На первых сессиях меня поразило, насколько внешний вид женщины отражал атмосферу безразличия и отсутствия надежды. Ее движения были медленными, а голос – мягким. Часто она приходила на наши встречи с немытой головой и в грязной одежде. Ее манера держать себя была невыразительной, блеклой: казалось, что пламя личности и жизненной энергии кто-то потушил – передо мной был человек, угодивший в систему, в которой сам решил остаться навсегда.

Самоповреждение Мэри – явный показатель ярости и внутренней потребности в заботе, которые прятались за безразличным фасадом. Ее не слушали, травму не замечали, а нужды игнорировали. Все это приводило к тому, что она наносила себе ожоги и устраивала небольшие пожары, которые держала под контролем. Таким способом она привлекала внимание медперсонала. Действия Мэри показывали: эмоции, которые на пике привели к тому самому преступлению, никуда не делись. Лечение пациентки было нерегулярным и ограниченным, и к этим эмоциям не обращались должным образом. На одной из первых сессий Мэри заметила, что толком не знает, что из себя представляет терапия и как она может ей помочь. Меня сильно удивили ее слова.

#### Задания:
#1 Перепечатайте из фрагмента о пациентке Мэри часть текста от слов «Самоповреждение Мэри –» до слов «удивили ее слова.» включительно.
#2 Перечислите все проявления пренебрежения к Мэри, которые названы во фрагменте о ней в предложении, начинающемся словами «Ее не слушали».
#3 Продолжите фрагмент о пациентке Мэри, начав сразу после его последнего предложения.
Материалы никак не связаны с фрагментом о пациентке Мэри.

#### Исходные материалы:

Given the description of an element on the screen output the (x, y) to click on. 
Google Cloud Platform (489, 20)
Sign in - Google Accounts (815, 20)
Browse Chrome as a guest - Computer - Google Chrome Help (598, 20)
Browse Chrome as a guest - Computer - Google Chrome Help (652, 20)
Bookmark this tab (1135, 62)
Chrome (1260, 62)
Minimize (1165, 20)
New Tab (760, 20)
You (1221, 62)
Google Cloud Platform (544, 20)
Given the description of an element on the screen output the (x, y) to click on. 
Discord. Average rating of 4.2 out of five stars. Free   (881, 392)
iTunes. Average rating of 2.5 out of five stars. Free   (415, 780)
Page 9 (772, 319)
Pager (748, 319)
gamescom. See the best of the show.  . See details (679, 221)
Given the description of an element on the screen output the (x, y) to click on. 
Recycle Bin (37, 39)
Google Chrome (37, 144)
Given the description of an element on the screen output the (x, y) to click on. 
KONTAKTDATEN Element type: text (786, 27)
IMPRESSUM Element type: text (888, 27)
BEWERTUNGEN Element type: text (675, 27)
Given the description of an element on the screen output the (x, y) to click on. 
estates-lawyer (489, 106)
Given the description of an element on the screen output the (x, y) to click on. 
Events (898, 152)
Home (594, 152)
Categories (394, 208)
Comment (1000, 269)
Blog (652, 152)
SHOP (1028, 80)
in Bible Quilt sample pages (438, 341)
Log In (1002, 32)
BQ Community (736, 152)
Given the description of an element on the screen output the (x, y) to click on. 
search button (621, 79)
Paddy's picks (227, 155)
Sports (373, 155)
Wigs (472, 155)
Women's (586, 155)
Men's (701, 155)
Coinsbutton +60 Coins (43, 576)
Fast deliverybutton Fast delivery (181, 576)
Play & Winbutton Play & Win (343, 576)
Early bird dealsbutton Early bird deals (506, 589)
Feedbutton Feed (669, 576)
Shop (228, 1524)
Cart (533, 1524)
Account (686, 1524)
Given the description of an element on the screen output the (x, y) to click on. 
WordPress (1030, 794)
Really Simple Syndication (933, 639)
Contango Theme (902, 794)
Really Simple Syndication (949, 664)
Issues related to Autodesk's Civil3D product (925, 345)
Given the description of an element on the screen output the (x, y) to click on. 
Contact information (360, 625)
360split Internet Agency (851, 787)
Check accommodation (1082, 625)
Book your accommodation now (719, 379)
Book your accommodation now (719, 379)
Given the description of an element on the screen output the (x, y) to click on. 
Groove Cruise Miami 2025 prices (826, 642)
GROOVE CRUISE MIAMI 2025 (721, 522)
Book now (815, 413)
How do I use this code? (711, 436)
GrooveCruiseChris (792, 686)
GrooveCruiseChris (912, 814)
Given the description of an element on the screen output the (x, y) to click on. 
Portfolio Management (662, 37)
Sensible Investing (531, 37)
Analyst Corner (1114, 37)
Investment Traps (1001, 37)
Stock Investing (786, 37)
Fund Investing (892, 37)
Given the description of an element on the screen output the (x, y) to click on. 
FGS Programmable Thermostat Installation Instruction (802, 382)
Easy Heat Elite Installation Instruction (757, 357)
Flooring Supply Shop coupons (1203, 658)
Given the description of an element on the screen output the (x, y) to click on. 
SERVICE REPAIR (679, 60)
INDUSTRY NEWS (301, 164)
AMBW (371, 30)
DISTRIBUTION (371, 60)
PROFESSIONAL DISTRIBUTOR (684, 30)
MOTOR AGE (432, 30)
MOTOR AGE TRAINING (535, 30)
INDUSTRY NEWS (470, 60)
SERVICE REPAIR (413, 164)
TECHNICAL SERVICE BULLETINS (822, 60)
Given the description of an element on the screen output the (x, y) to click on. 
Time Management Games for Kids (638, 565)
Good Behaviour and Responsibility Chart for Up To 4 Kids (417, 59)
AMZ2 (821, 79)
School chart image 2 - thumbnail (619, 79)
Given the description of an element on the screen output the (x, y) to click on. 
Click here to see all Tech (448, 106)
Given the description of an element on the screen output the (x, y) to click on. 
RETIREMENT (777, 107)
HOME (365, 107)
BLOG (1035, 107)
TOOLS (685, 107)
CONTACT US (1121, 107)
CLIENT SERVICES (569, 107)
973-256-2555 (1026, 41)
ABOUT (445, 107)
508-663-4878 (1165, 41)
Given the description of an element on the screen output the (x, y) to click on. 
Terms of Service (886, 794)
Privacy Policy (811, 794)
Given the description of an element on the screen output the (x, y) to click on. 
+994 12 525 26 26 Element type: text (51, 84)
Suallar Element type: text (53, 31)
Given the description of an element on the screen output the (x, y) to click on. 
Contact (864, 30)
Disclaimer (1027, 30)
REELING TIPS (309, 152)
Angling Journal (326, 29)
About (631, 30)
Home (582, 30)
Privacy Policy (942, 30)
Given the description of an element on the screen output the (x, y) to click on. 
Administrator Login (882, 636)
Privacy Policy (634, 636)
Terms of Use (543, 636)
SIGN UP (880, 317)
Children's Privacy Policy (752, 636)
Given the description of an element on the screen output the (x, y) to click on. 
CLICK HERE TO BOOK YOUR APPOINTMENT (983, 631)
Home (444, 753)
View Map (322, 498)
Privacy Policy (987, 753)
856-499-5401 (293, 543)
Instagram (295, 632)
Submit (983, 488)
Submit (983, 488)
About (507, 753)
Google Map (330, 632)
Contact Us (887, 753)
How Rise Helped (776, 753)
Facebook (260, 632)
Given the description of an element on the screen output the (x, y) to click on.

#### Ответы по порядку:
#1
Самоповреждение Мэри – явный показатель ярости и внутренней потребности в заботе, которые прятались за безразличным фасадом. Ее не слушали, травму не замечали, а нужды игнорировали. Все это приводило к тому, что она наносила себе ожоги и устраивала небольшие пожары, которые держала под контролем. Таким способом она привлекала внимание медперсонала. Действия Мэри показывали: эмоции, которые на пике привели к тому самому преступлению, никуда не делись. Лечение пациентки было нерегулярным и ограниченным, и к этим эмоциям не обращались должным образом. На одной из первых сессий Мэри заметила, что толком не знает, что из себя представляет терапия и как она может ей помочь. Меня сильно удивили ее слова.

#2 Ее не слушали; ее травму не замечали; ее нужды игнорировали.

#3
Конкретная цель лечения Мэри – работа с депрессией и склонностью к самоповреждению. Я надеялась, что с помощью судебной психотерапии мы прольем свет на проблему селфхарма – что ею движет и какое сознательное и бессознательное значение есть у ее действий. Со временем мне хотелось найти причины, по которым она стремилась устраивать пожары, и снизить риск поджогов в будущем. Для начала следует сказать, что прогресс был медленным. Мэри жила в больницах закрытого типа примерно столько же, сколько я – на белом свете. Поэтому я понимала, что внутренние барьеры окажутся прочными: защитные механизмы, выстроенные против невыносимого существования и прошлого, с которым она была не готова столкнуться. В первые часы наших зарождающихся отношений пациента и терапевта в воздухе подолгу висело молчание: Мэри смотрела в пол, а затем поднимала взгляд, будто проверяя, не ускользнула ли я за дверь незаметно для нее.

Сессии давались Мэри тяжело, но нельзя сказать, что она не хотела рассказывать о детстве и юности. Один из долгих периодов тишины был прерван внезапным осознанием: она не могла перестать наносить себе вред, так как казалось, что по ощущениям это будет сравнимо с потерей лучшего друга. В ходе беседы мы постепенно пришли к пониманию, что Мэри долгое время считала, будто ее тело не представляет ценности.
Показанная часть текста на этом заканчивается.